**WORK ORDER**: Resume the passage on obesity and in-hospital mortality among ICU patients, picking up right after its final sentence.

**SELECTED PASSAGE**:
========================
In this study, the raw marginal risk difference for in-hospital mortality between obese and non-obese patients admitted to the ICU who have a SAPS II of ≥ 32 points at ICU admission was − 1.06% (95% CI − 3.23 to 1.11%, P = 0.337). Two causal inference approaches were used to estimate the ATU: an approach that used traditional regression adjustment for confounding and that assumed missingness completely at random, and a robust approach that used super learning within the TMLE framework along with multiple imputation of missing values under the assumption of missingness at random. The traditional approach resulted in an ATU of − 2.48% (95% CI − 4.80 to − 0.15%, P = 0.037), which was an even more paradoxical finding. This may, however, be subject, among others, to selection bias due to missing data and residual confounding bias due to model misspecification. By contrast, the robust approach that combined targeted learning with multiple imputation to deal with both types of biases yielded an ATU of − 0.59% (95% CI − 2.77 to 1.60%, P = 0.599) and thereby mitigated the obesity paradox. Thus, this study did not provide evidence that the survival of non-obese critically ill patients would have been improved if they had been obese, nor did it prove that their survival would have been worse.
========================
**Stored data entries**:
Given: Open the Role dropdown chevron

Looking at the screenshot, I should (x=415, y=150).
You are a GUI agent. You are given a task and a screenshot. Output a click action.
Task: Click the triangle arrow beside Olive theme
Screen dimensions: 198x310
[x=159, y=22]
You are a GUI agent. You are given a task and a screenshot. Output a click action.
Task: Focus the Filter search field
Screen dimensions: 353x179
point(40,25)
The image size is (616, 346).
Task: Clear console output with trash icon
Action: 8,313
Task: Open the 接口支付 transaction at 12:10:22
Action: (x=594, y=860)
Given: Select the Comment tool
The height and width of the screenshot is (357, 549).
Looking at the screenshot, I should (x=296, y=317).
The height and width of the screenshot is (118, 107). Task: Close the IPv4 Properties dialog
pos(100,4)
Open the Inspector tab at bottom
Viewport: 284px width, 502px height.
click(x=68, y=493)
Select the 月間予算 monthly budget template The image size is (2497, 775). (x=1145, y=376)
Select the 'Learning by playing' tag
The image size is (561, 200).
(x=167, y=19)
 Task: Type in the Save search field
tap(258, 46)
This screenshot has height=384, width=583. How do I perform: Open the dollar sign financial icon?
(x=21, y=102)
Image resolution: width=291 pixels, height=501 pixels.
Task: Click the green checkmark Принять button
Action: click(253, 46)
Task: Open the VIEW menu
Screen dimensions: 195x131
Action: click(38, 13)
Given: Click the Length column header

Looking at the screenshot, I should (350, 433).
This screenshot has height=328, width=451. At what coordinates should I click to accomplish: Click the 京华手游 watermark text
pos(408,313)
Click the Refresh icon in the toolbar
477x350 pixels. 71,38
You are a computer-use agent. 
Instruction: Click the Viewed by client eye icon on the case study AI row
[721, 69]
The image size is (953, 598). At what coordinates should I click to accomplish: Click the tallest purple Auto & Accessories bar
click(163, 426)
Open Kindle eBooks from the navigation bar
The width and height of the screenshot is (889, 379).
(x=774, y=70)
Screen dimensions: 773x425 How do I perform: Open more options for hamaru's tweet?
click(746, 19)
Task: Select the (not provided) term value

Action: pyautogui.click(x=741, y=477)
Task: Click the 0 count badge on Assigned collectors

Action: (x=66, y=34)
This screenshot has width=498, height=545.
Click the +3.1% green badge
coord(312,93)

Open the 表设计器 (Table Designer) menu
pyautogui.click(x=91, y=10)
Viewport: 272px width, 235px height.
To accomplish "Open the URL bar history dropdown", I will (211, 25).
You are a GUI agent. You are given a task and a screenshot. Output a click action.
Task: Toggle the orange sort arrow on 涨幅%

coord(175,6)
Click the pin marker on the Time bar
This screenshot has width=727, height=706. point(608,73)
========================
**RESULT FOR THIS TASK**:
Nevertheless, caution is warranted in the interpretation of the study findings. First, despite the inclusion of a large number of confounders, residual confounding due to inaccurate proxy variables or unmeasured variables cannot be ruled out. In particular, data on the patient’s dietary pattern and educational level were lacking and may have confounded the obesity-mortality relationship. Additionally, the inclusion of some confounders can be disputed. Indeed, the obesity status measured upon admission to the ICU is the result of a potentially long time-varying process, which makes, for example, control for malignancy potentially not entirely appropriate for eliminating confounding bias, as it may eliminate indirect effects of obesity via malignancy, while also introducing collider stratification bias [16]. Furthermore, it should be noted that 1754 (26.8%) patients were discarded in the traditional approach because of at least one missing value for exposure or confounders.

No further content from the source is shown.